# Last live steam run through Sailor Don's garden



## SailorDon (Jan 6, 2008)

Sailor Don is packing it up and leaving Houston in 4 days. This collection of trains in the garden will be relocated from Houston, Texas to Livingston, Texas. 

This is a video of the last live steam run through Sailor Don's Houston garden.

I think of it as the "Last Train to Clarksville", even though there is no Clarksville station on my layout.

Last Train to Clarksville


----------



## Nutz-n-Bolts (Aug 12, 2010)

Well, kind of a sad day but think of all the new opportunities and fun to set up all new in the new yard. Looks like you will easily be able to move and reuse all your blocks and track. (have fun moving all those stones







). Any plans for the new track layout yet?


----------



## SailorDon (Jan 6, 2008)

Posted By Nutz-n-Bolts on 24 Mar 2012 06:58 AM 
Any plans for the new track layout yet? The plans for the new layout are to start with the basics of the old layout and "add-on". I don't have any formal plans for the "add-on" yet. I'm going to get moved over the next month and get a feel for what will work best at my new location.

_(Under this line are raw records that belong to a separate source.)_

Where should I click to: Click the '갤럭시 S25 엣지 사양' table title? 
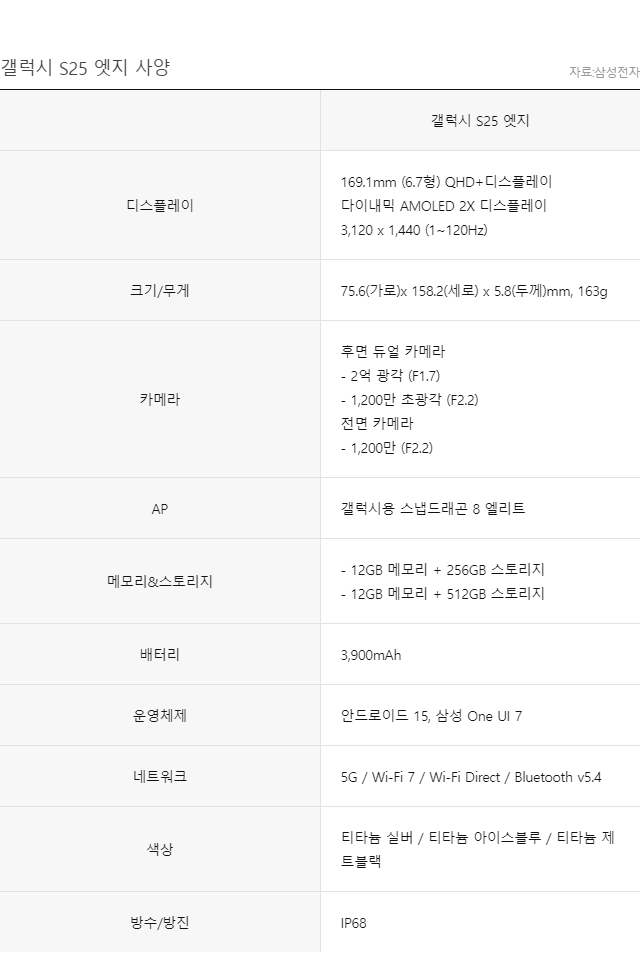(85, 68)
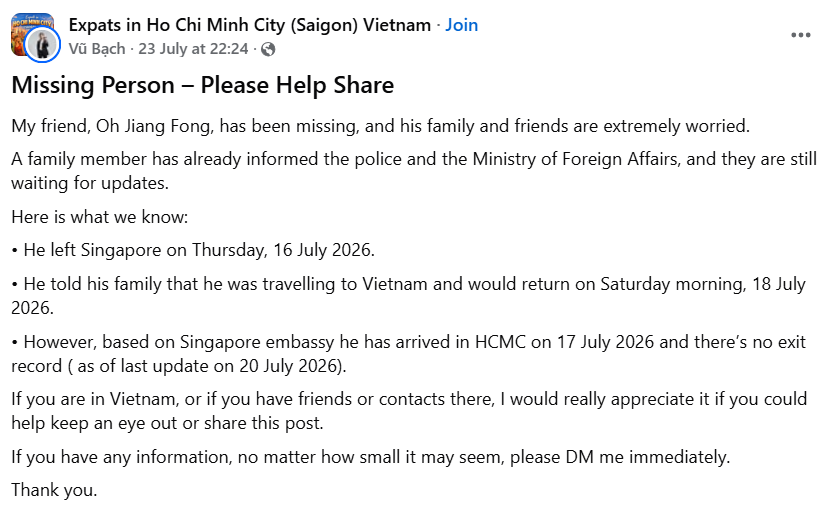Viewport: 835px width, 523px height.
Task: Open the Expats in Ho Chi Minh City group name link
Action: pos(249,24)
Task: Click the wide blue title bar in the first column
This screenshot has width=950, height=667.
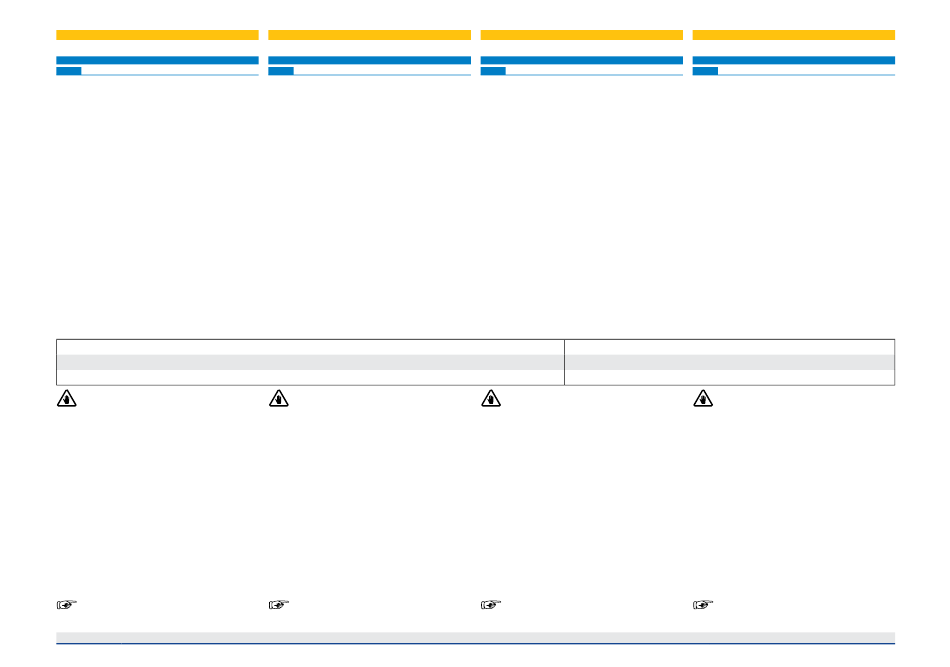Action: point(157,60)
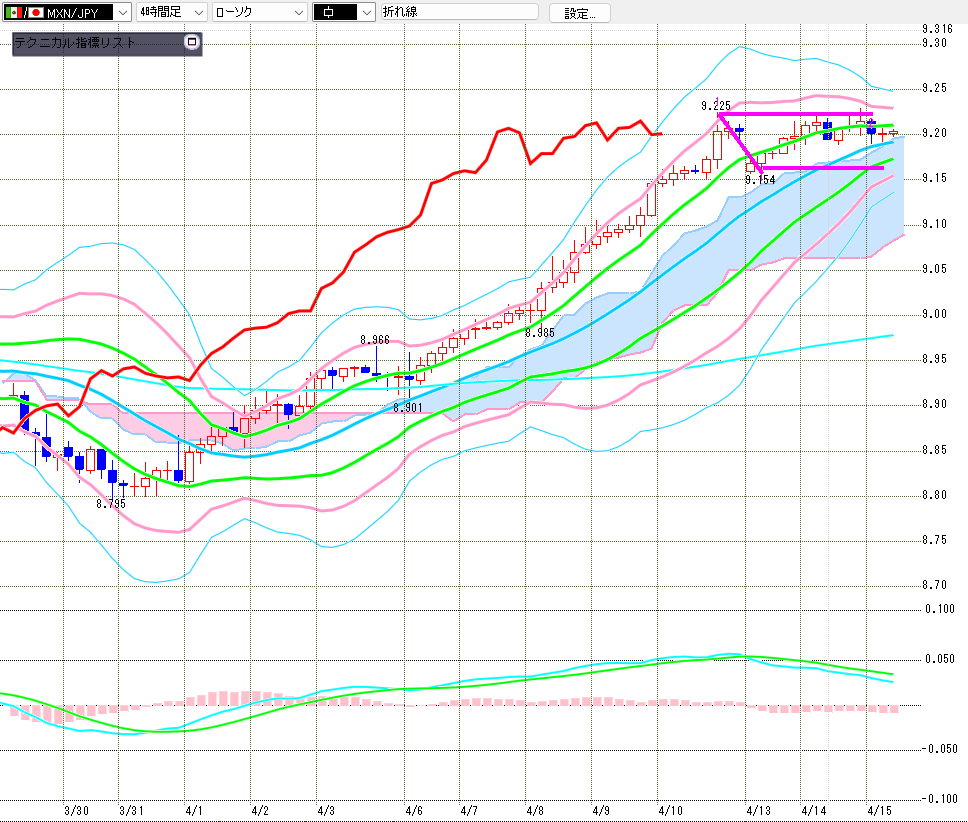
Task: Click the 9.225 high price label
Action: [x=715, y=105]
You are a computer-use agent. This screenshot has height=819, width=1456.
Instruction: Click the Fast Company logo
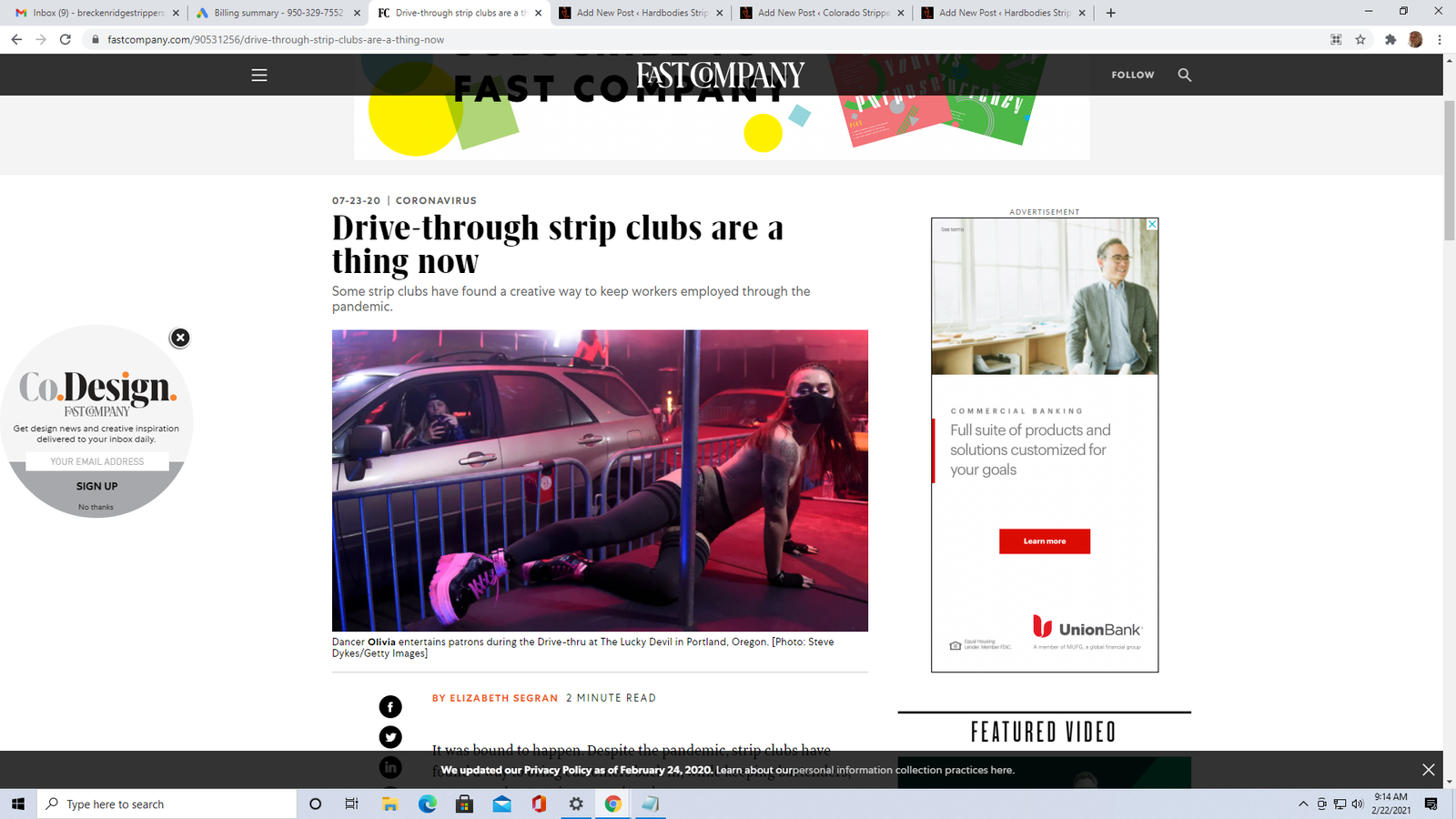click(720, 75)
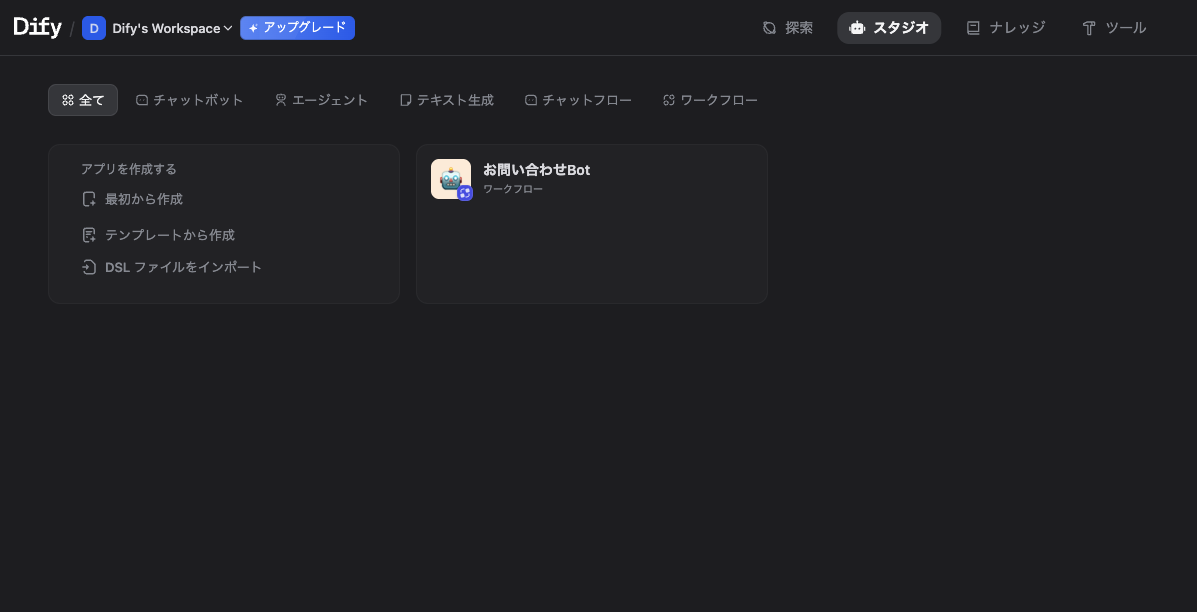Select the テキスト生成 tab

(x=447, y=99)
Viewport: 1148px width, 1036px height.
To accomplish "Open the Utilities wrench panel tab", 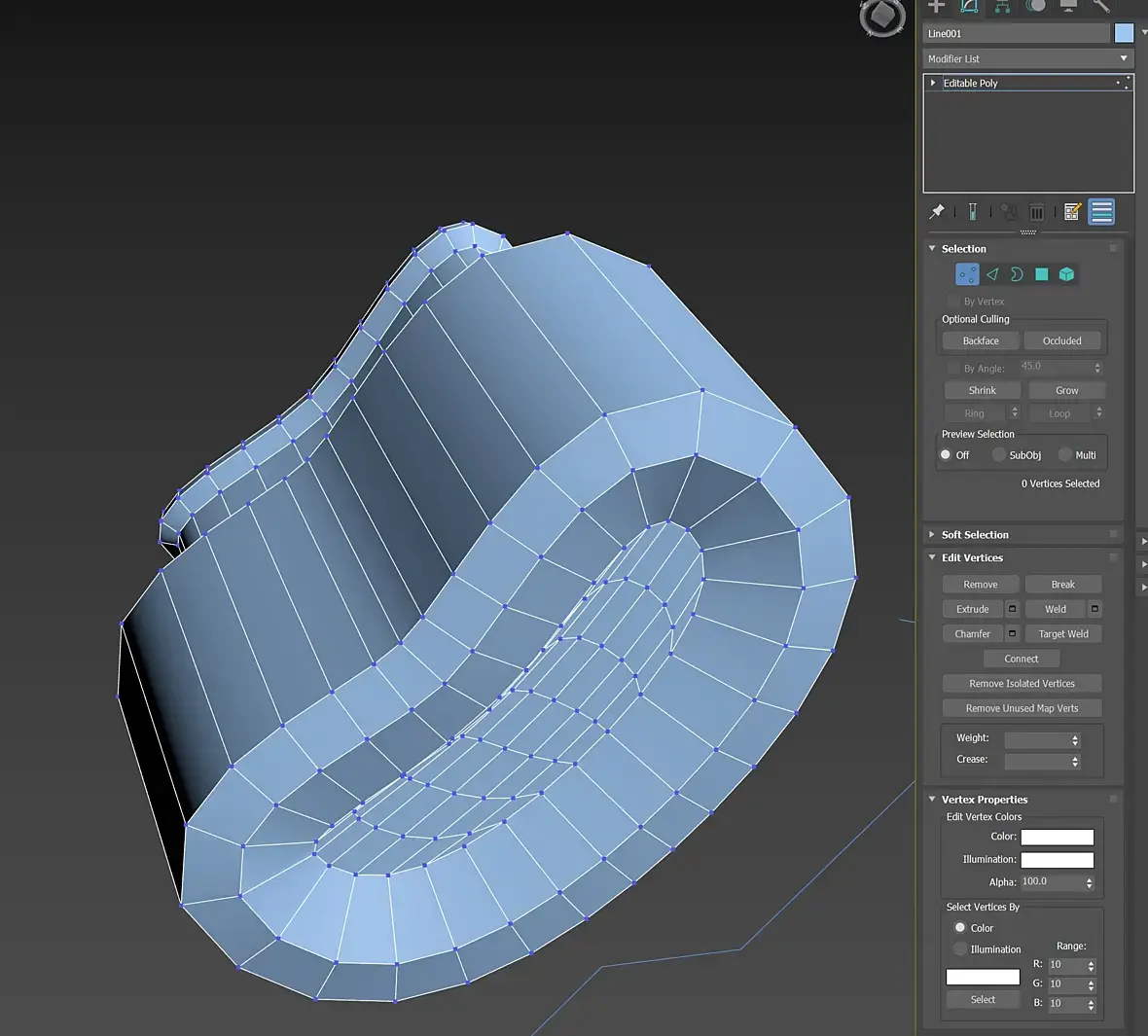I will click(x=1101, y=6).
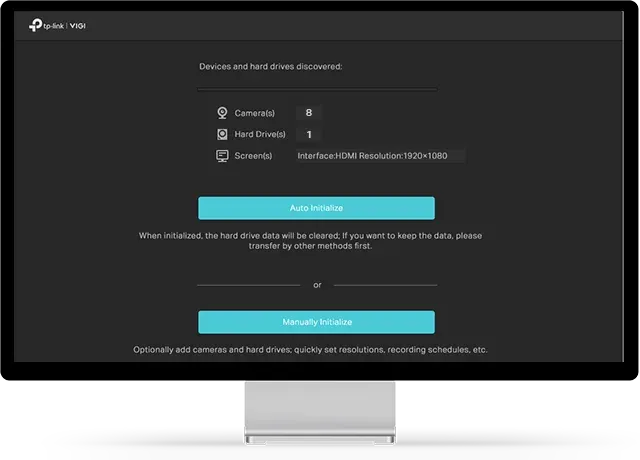Click the divider line under the heading
Screen dimensions: 640x460
click(317, 89)
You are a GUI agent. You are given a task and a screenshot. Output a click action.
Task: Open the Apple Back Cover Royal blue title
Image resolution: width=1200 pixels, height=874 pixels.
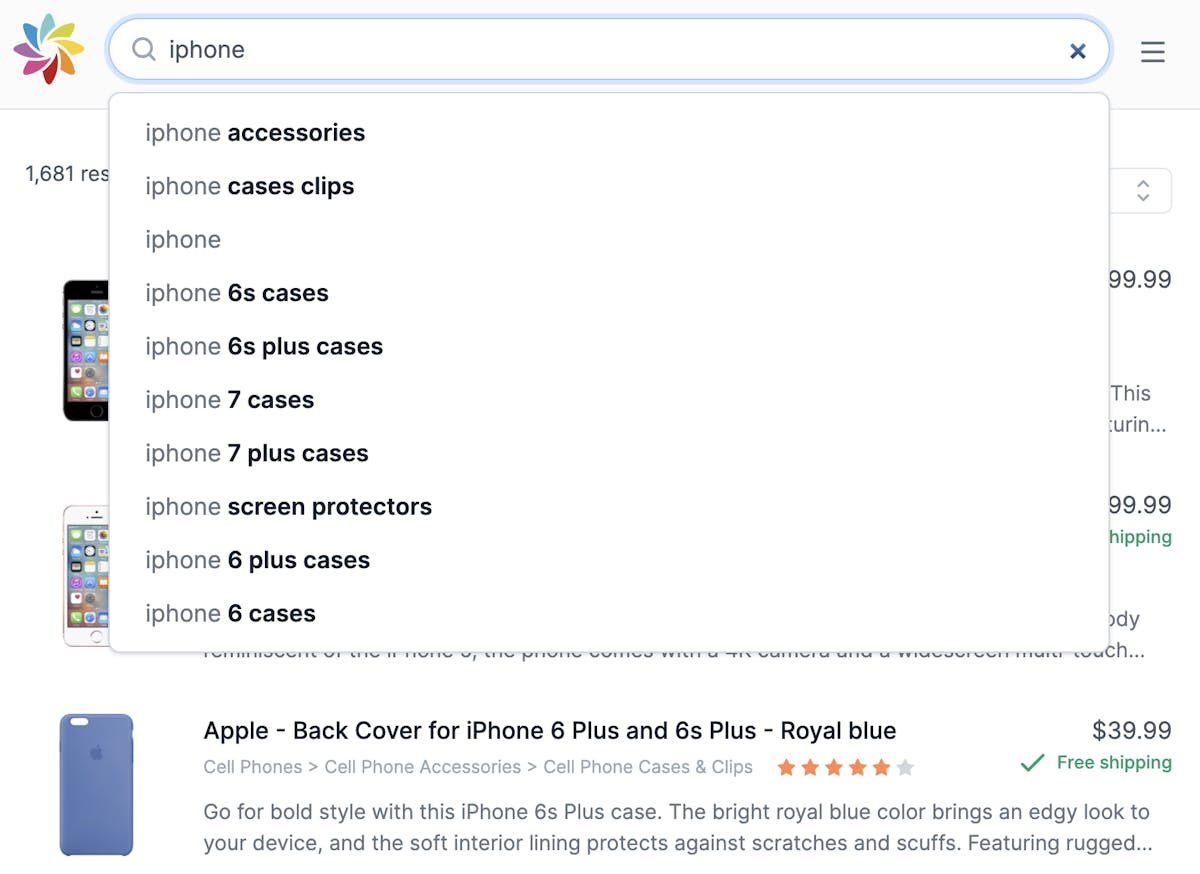pyautogui.click(x=550, y=731)
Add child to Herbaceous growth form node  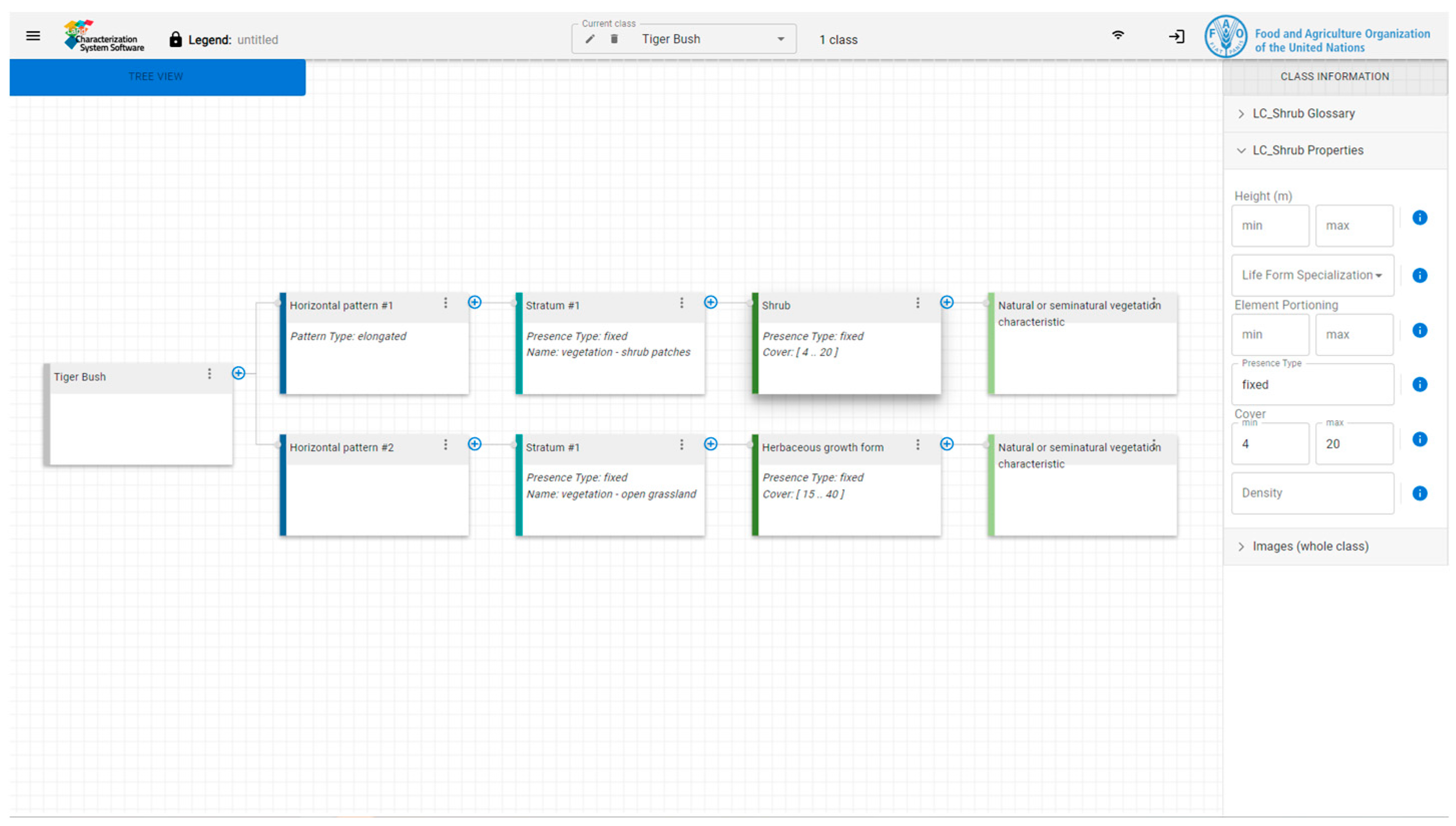[946, 444]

It will be a lot of work moving all the edger stones, but I can't leave them at this place. Lucky for me I have a pickup truck and a utility trailer. It will still take several trips, but the new place is only 80 miles away and I have a month or more to make the move.


----------



## Nutz-n-Bolts (Aug 12, 2010)

A truck and trailer will make the job much faster. You might try to entice over a buddy or two with a tasty beverage. Then those stones could get loaded and the rest piled for the second loading. And with all the "beverage muscles" abounding you won't feel as is you've done a thing. 

Glad to hear the rail road will be growing. Should be a easy set up initially, since you have done it once already. 

Keep us posted on progress.


----------